Little’s body of work was no less productive or impressive. He put up solid numbers on the Adidas Gauntlet circuit, averaging 17 points and 7 rebounds a game in the first two sessions while shooting 50% from the field overall. During the Gauntlet finals in Spartanburg at the beginning of July, Little average just over eighteen points and nearly nine rebounds a contest. He never failed to score double figures in the twelve contests we have stats for.
Little gets his “bonus points” for his play in Europe as part of an Adidas contingent that went over there in June. With NBA scouts in tow to see the next crop of “Euros”, they got a sense of what Little could do now as well as what he could become in a couple of years. Websites that follow that type of thing made it clear: Little has a real chance to reach the highest level of the sport.
Little’s national ranking has skyrocketed as a result of his play and there is a possibility that he could get a McDonald’s All American Game nod. He holds offers from the likes of Arizona, Duke North Carolina and Kansas while Florida, Florida State, and Miami would all love for him to stay at home.
The one thing Days and Little have in common? They both have garnered attention and respect for their ability to “play hard” at all times, never taking a play off.

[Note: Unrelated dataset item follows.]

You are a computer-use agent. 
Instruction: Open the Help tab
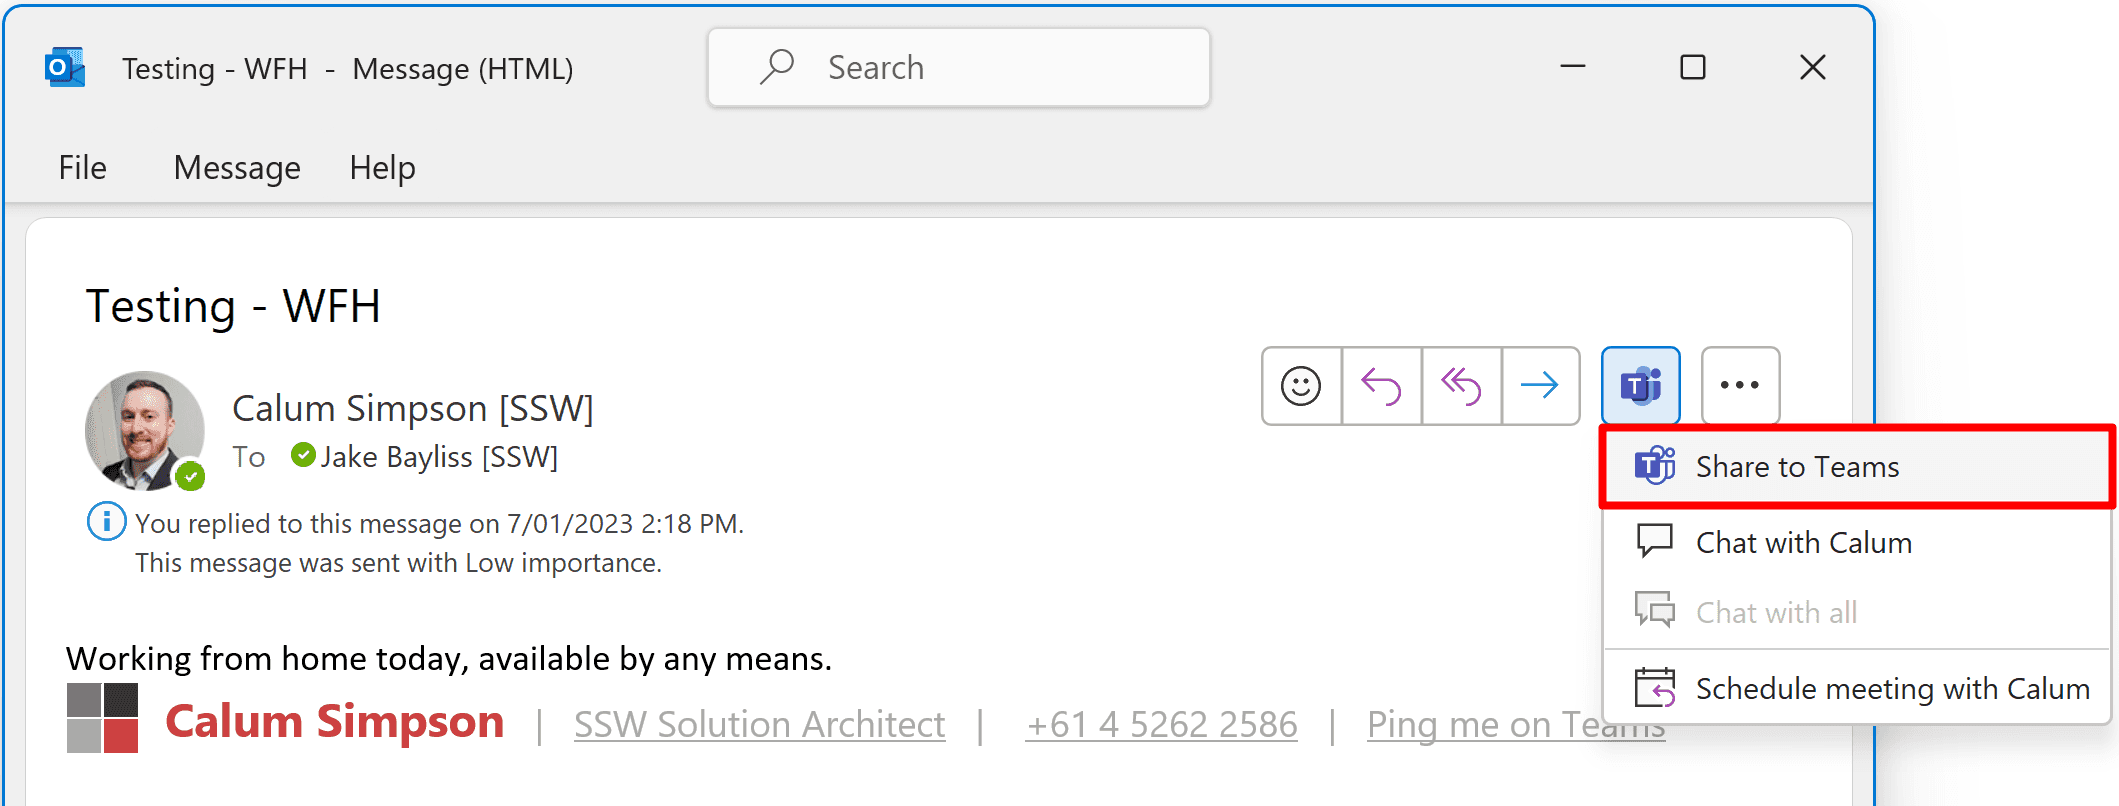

We first caught a glimpse of Ibrahima Diallo of the Florida Sons at our Travel Team Jamboree in April. We took note of the 7’0 sophomore’s height, strong frame, and athleticism. We also noted he was “clay”, waiting to be molded into a work of art. Fast forward to the end of July and it is clear that he is on the wheel.
While he didn’t put up astounding statistics in terms of points and rebounds due to limited minutes and often being in foul trouble, Diallo was one of the better shot blockers around. He averaged just under four blocks a game at the Adidas Gauntlet finals in July. He average “just” 2.5 blocks a game in the first two Adidas Gauntlet sessions, clearly just getting his feet wet.
We got to view Diallo often at the Orlando Hoops Festival and his improvement has been rapid. While still raw when it comes to the offensive end, he has improved and he doesn’t panic when the double-team comes. Diallo has a ways to go at that end of the court but his ability to protect the rim, run the floor, and alter the opponent’s offensive plans are big weapons.
As a starter for Wildwood’s run to the state Class 1A title game in his freshman year, we thought Marcus Niblack could have a nice future. Fast forward five months later and we may have under-sold the 6’0 guard. His play for the Showtime Ballers 15U group was solid and it seemed like as Niblack went, so went Showtime. He earned all-tournament status at the Atlanta Jam in April and played solid throughout the rest of the spring and summer. His court time in July was cut short by a hand injury, but by then he had done enough to elevate his reputation beyond the borders of the Sunshine State.